I am not so naive to ignore or discount that there are a few greedy morally starved bad actors that pathetically call themselves physicians, but they are uncommon and must be ostracized and exiled, not addressed with pathetic incentives. You cannot fix evil with good works. I also understand that there are sections of the healthcare industry that are heavily profit motivated. However, the vast majority of docs, while they desire and deserve a solid income, do not consider their own welfare when deciding how to treat patients.
–No medical school lecture has ever discussed profit as the primary or secondary goal of individual medical planning.
– No authoritative medical research article ever recommends an intervention based on making more money.
-No medical conference, tumor board, M&M or data discussion ever supported a higher cost, higher margin, poorer outcome therapy, simply because it was a chance to make big bucks
-Of all the professional disagreements I have ever had or heard, none were about trying to choose the most profitable therapy over the benefit of the patient.

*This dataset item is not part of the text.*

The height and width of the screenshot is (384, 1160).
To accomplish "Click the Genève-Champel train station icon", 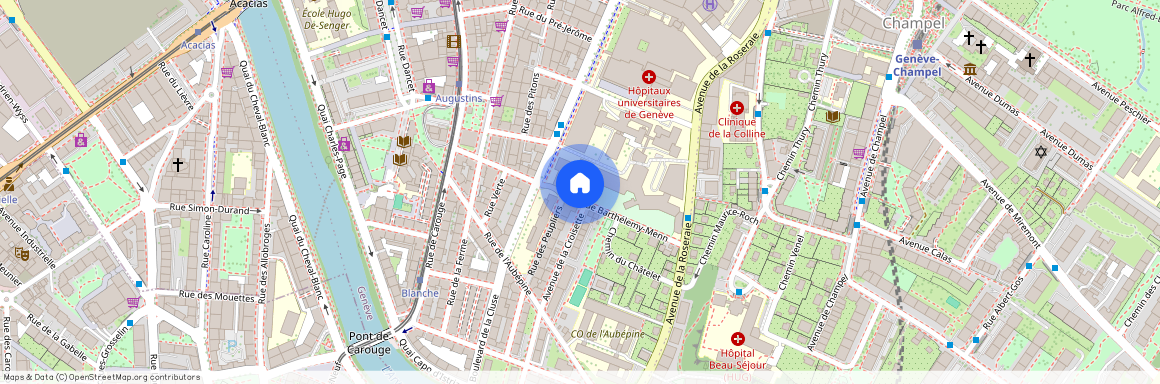I will 917,44.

-No multiple choice examination answer was ever “A and C”, where A is a treatment and C is the largest amount to bill.
-Medical education does not even contain a class on economics, financial planning, investments or double-entry bookkeeping.
Doctors are motivated constantly by the fear they will make mistakes and by guilt from the mistakes they have already made. They do their best for their friends, family and neighbors, patients all. They focus on healing with the intention of helping their fellowman. Notoriously ignorant about budgets and finance, trained to ignore cost, they may do too much and spend too much, but it is because the bottom line, anyone’s bottom line, is simply not on their radar.

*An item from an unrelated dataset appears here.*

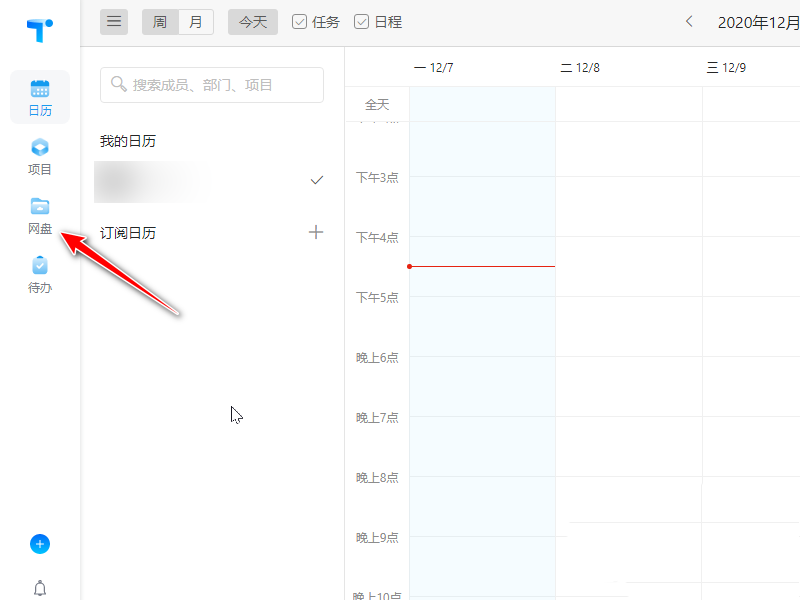800x600 pixels.
Task: Toggle the checkmark on my calendar
Action: (316, 180)
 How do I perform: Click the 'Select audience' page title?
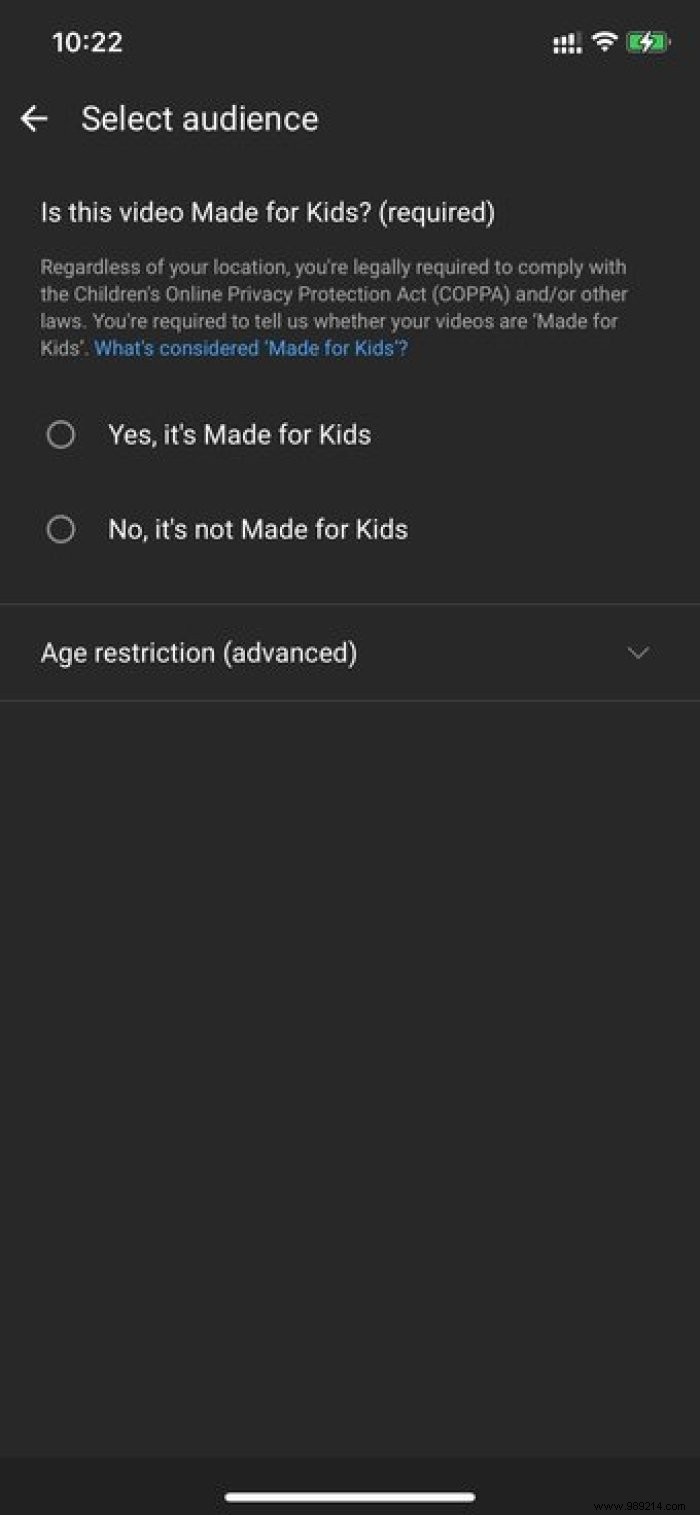coord(200,119)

While a small percentage of minor individual health decisions may be subtlety influenced by reimbursement, the vast majority are not. Therefore, if I am correct, if riches are not a primary motivation, then “aligning incentives,” paying doctors more to do a better job, will fail to control costs or insure quality. A “reimburse for quality strategy” will have marginal success. Doctors will continue to make the big decisions, which they believe produce the best result, regardless of what it does to their income.
Doctors are not corrupt. Paying them more to modify that which they have already committed their lives will fail. Therefore, how should we “fix” doctors?
The answer is data. Doctors respond to objective high quality information about benefits, side effects and net results. Physicians wish to give perfect care. Therefore, if they are told that a test is redundant or useless, a treatment too toxic or that the most effective remedy is the safest and simplest, docs will change and implement. If you give physicians actionable feedback about the results of their own practice, they will listen, learn and act. Doctors are about doing the right thing. To change their practice you need only to show them what that is.
Some will say that I am ignorant to the reality of human nature. I say profit based decision making is foreign to a profession whose primary drive is altruism, whose discipline is science, whose love is the art of caring and who are reminded everyday of the frailty of life and their fellowman. Corrupt that motivation and reform efforts will fail.